Based on the pioneering studies of Dr. Jay Shah and colleagues at the National Institute of Health, we know that inserting a needle into a trigger point can cause favorable biochemical changes which assist in reducing pain. It is essential to elicit so-called local “twitch” responses, which are spinal cord reflexes, to get the muscle to relax. Getting local twitch responses with dry needling is the first step in breaking the pain cycle.
What is a Trigger Point?
Myofascial (myo = muscle and fascial = spider web tissue surrounding muscle, bones and organs) Dysfunction is a muscle disorder characterized by trigger points. A Trigger Point is a small area of muscle that is in spasm (contracted), causing taut bands and hypersensitivity. These so called “knots” in the muscle cause a restriction of the blood supply (ischemia) reducing the amount of oxygen (hypoxia) leading to the accumulation of metabolic waste products and toxins which sensitize the trigger point causing it to send out pain signals and further increase local and/or referred symptoms.

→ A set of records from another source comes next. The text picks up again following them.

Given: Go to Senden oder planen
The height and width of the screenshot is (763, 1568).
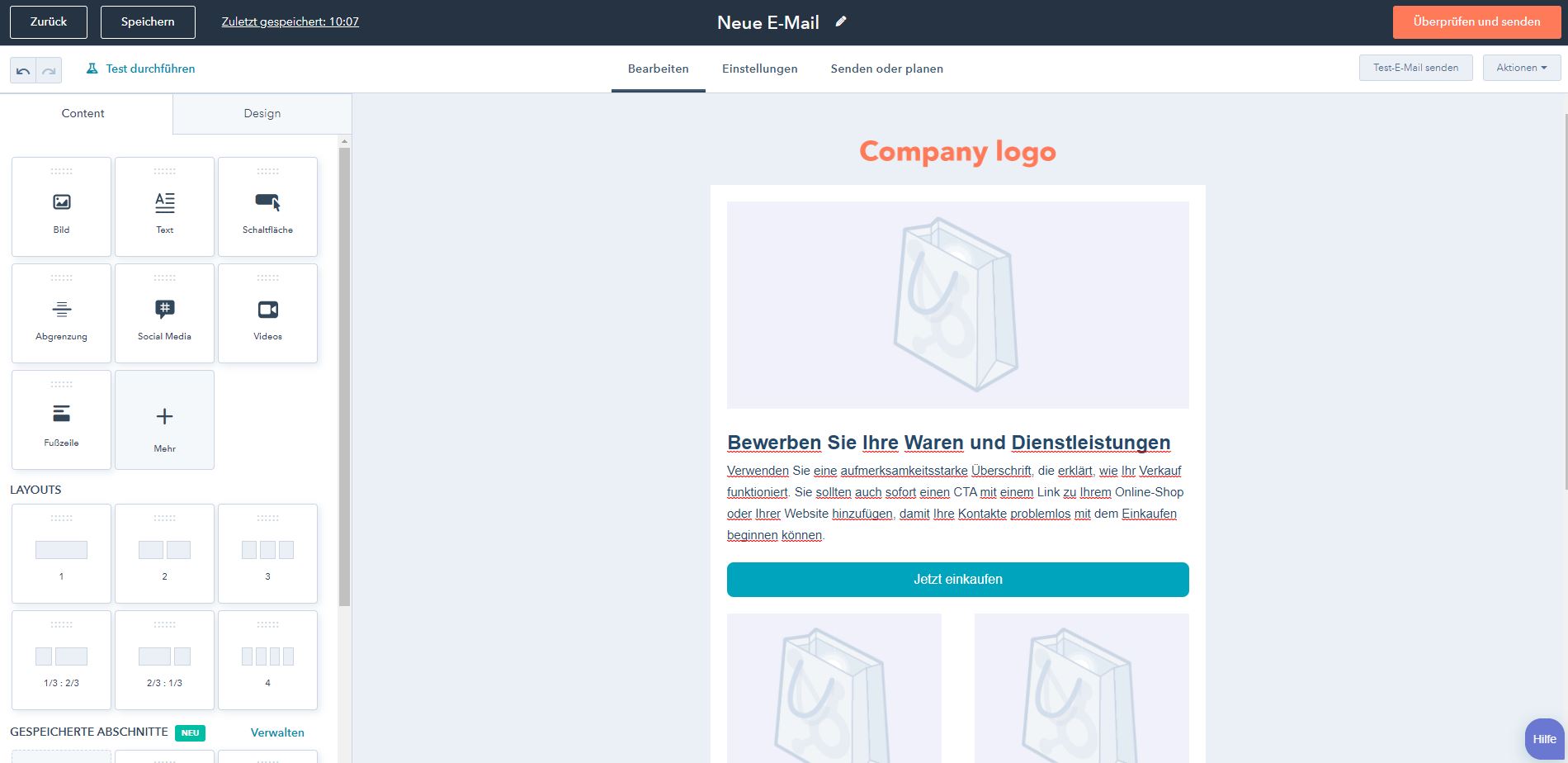Looking at the screenshot, I should click(886, 69).
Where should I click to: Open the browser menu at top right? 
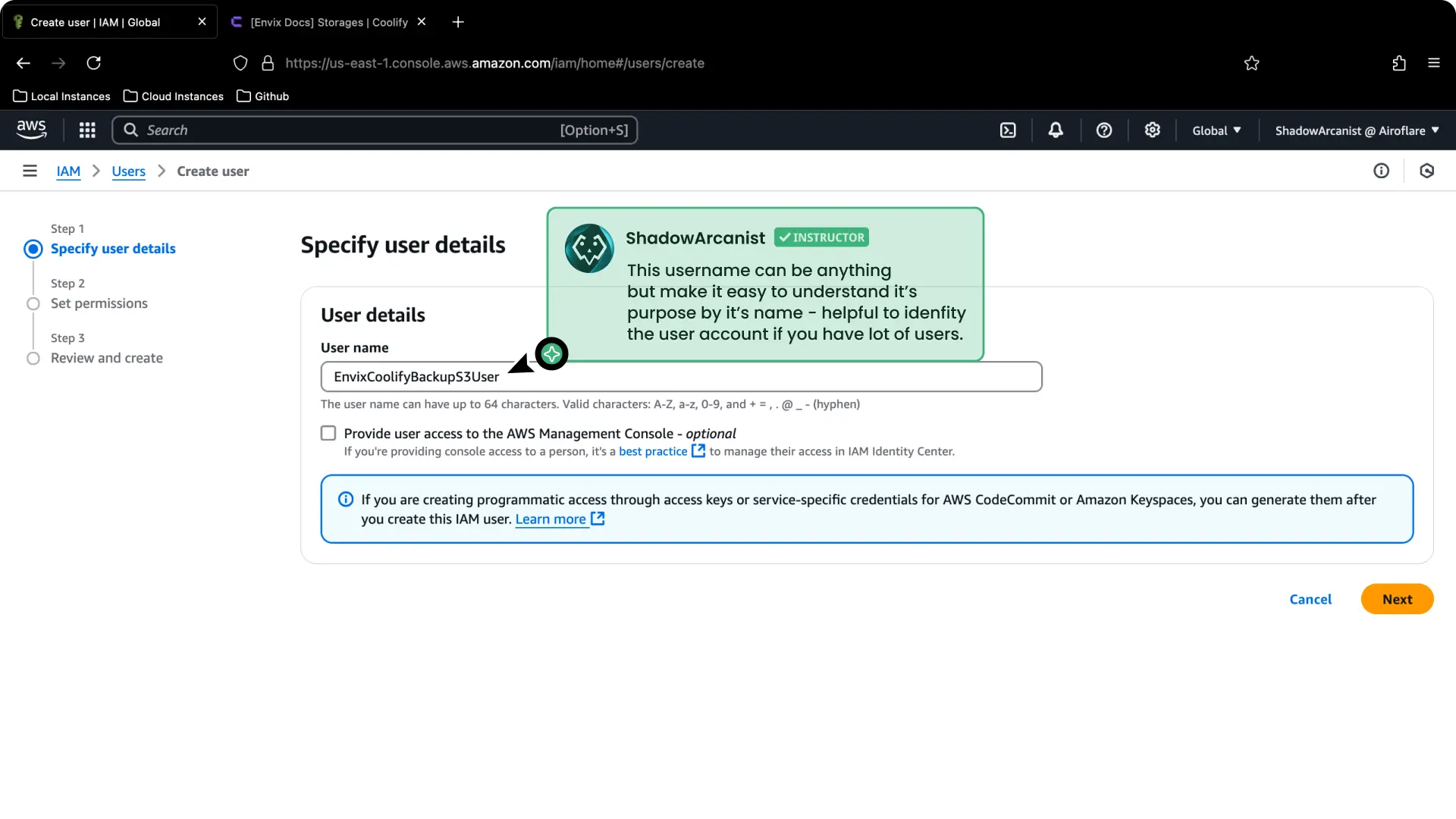pyautogui.click(x=1434, y=63)
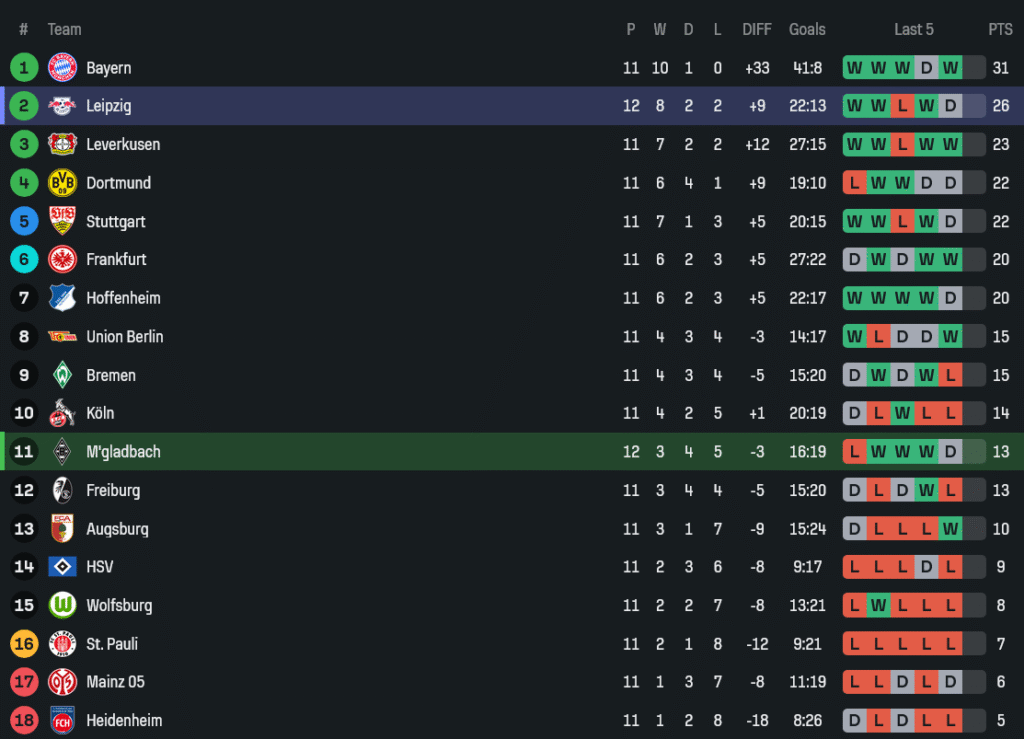Open the Mainz 05 team link
Viewport: 1024px width, 739px height.
(115, 682)
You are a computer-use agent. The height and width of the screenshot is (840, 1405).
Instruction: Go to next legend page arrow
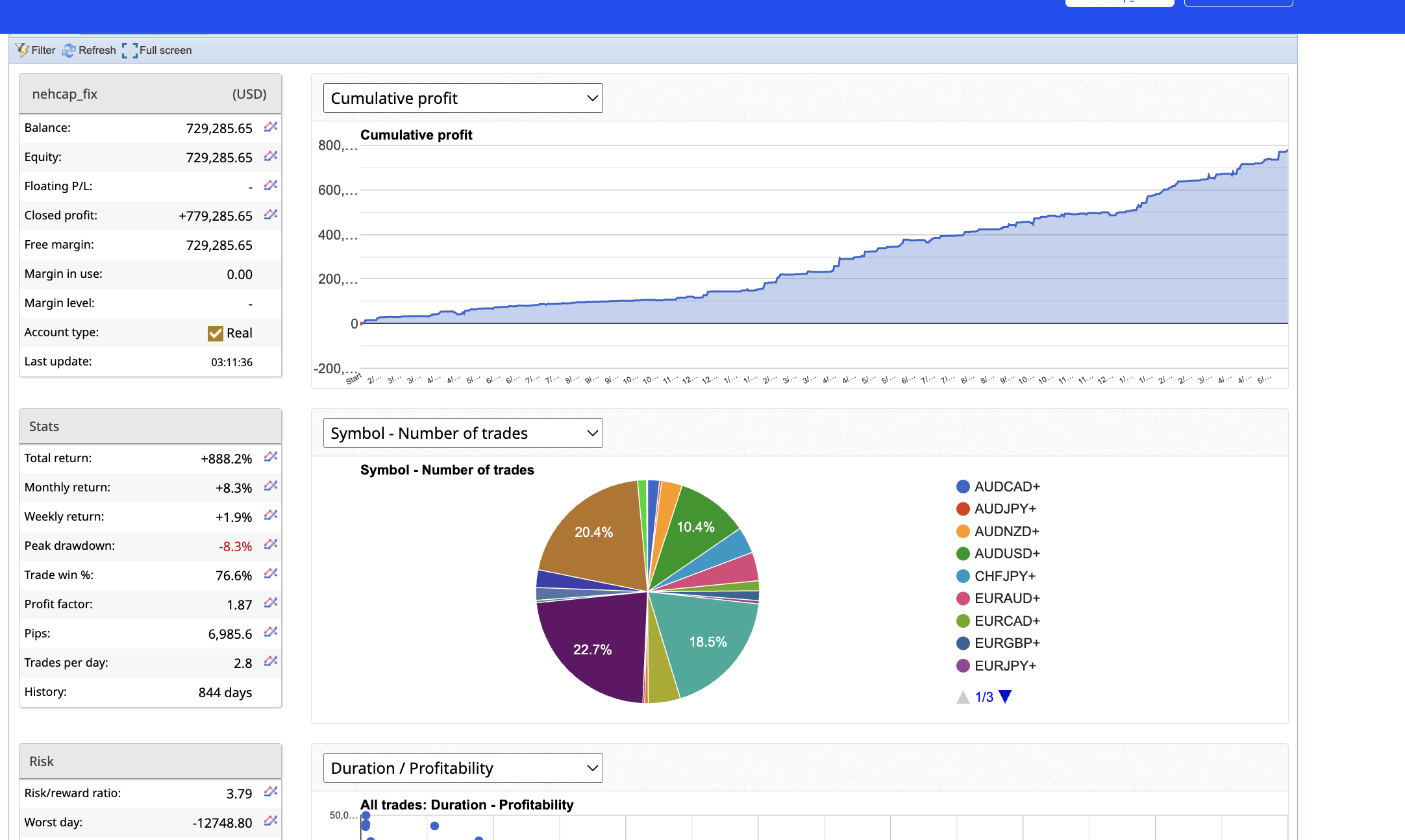coord(1005,697)
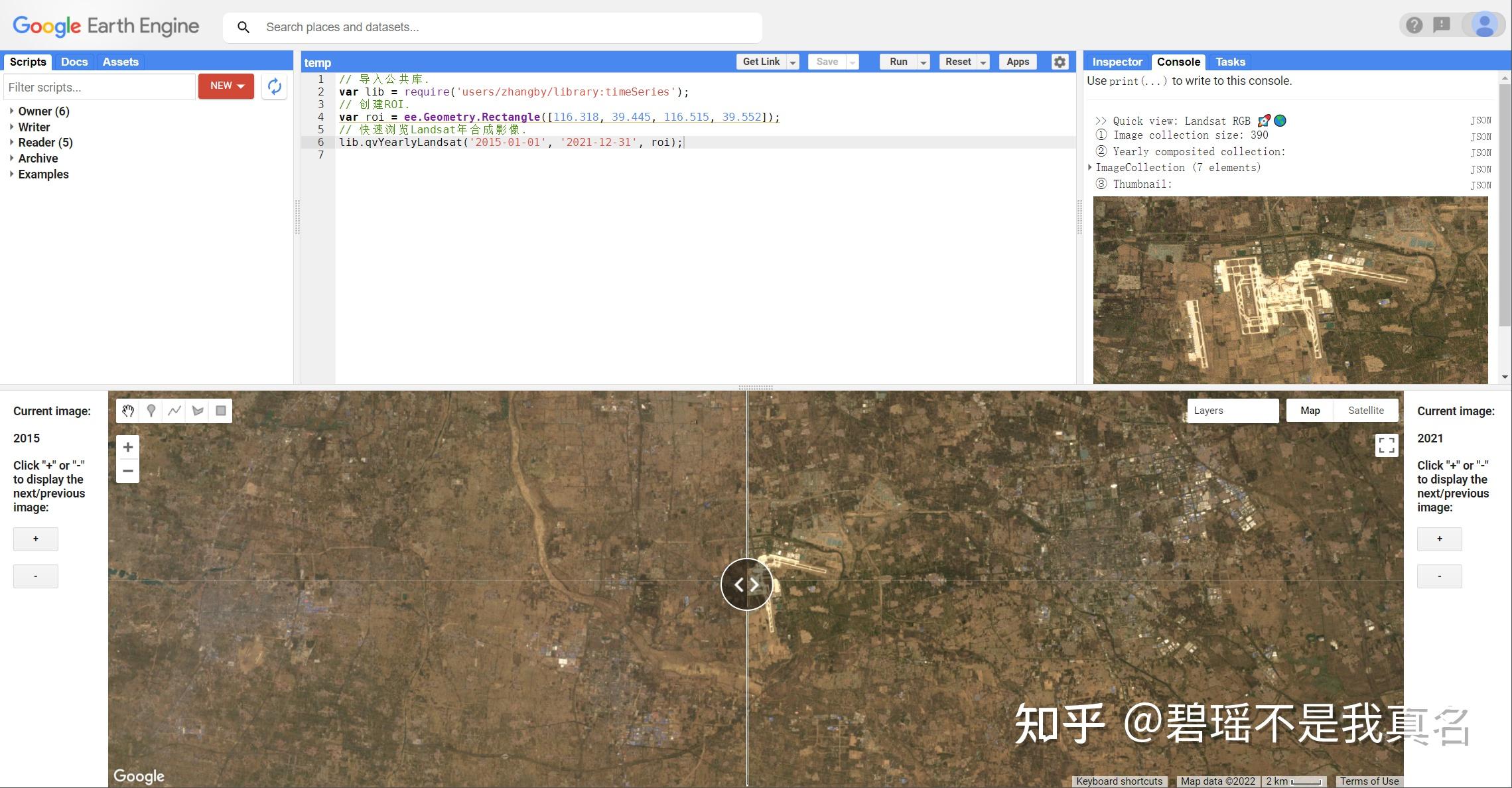Enter fullscreen mode on the map
1512x788 pixels.
click(1386, 445)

Thus, the local physiology of a trigger point involves a vicious repeating pain cycle that needs to be broken.
What is the Cause of a Trigger Point?
A Trigger Point in the muscles or fascia tissues lead to myofascial pain causing an entire muscle to be painful, tight, weak, and more easily fatigued. The cause is multi-factorial. It is built on a combination overworking or overstressing muscles, poor posturing, static or sustained postures, overuse, misuse, underuse and/or direct trauma of muscles. Trigger Points can be either the cause or a contributing factor of a wide variety of painful conditions that you have.
What Type of Problems can be Treated with Trigger Point (Dry) Needling?
Trigger Point (Dry) Needling can be used to treat a variety of musculoskeletal problems. Muscles are thought to be the primary contributing factor to the symptoms. Such conditions include, but are not limited to: neck, back and shoulder pain (i.e. frozen shoulder), headaches to include migraines and tension-type headaches, arm pain (i.e. tennis elbow), hip, buttock and leg pain (i.e. sciatic), jaw (TMD) pain, whiplash, carpal tunnel syndrome, and more. The treatment of the muscles has the greatest effect on reducing pain mechanisms in the body.
Is This Procedure Painful?
Yes and No. Trigger Point Therapy does have a reputation as being painful, but only when someone is pressing too hard on the sensitive muscles during massage. However, trigger point (dry) needling can be quite comfortable to receive. Most patients do not feel the insertion of the needle. The local twitch response elicits a very brief (surprising) painful response. Some patients describe this as “pressure”, having a little “electric shock” and others feel it more like a “cramping” sensation. Some clients may experience some mild discomfort but is often described as a “good pain” that rates low on a standard pain scale and is actually welcomed by most clients. Again, the therapeutic response occurs with the elicitation of the local twitch and that is a good and desirable reaction.
What Side Effects Can I Expect After the Treatment?
Most patients report some soreness after each procedure. The symptoms are described as muscle soreness or bruise feeling over the treated areas and into the areas of referred symptoms. Typically, the soreness lasts between a few hours and two (2) days. Some patients also get a “Sympathetic Reaction” which includes sweating, increased heart rate, dizziness and nausea but are less common. We recommend drinking a lot of water after treatments to flush the system.
How do we Treat Trigger Points?
Your PROCare Physical Therapist will first palpate specific muscles to locate the pain producing Trigger Points that are found along the taut band (“knot”) in the muscles. Once these are identified and confirmed as a source of your pain, they are treated with several methods of therapy that include, but is not limited to: Dry Needling, Acupressure (manual compression), Manual Therapy using Myofascial Release and Massage, Stretching, Moist Heat and a Home Exercise Program (theracane, stretching, heat, etc.).These forms of therapy are to De-Activate the Trigger Point to reset or relax the muscle, increase blood flow, and return the injured area to a more normal state (Homeostasis) of function. The crux of the treatment is to identify the causes which lead to the development of these triggers points and correcting them.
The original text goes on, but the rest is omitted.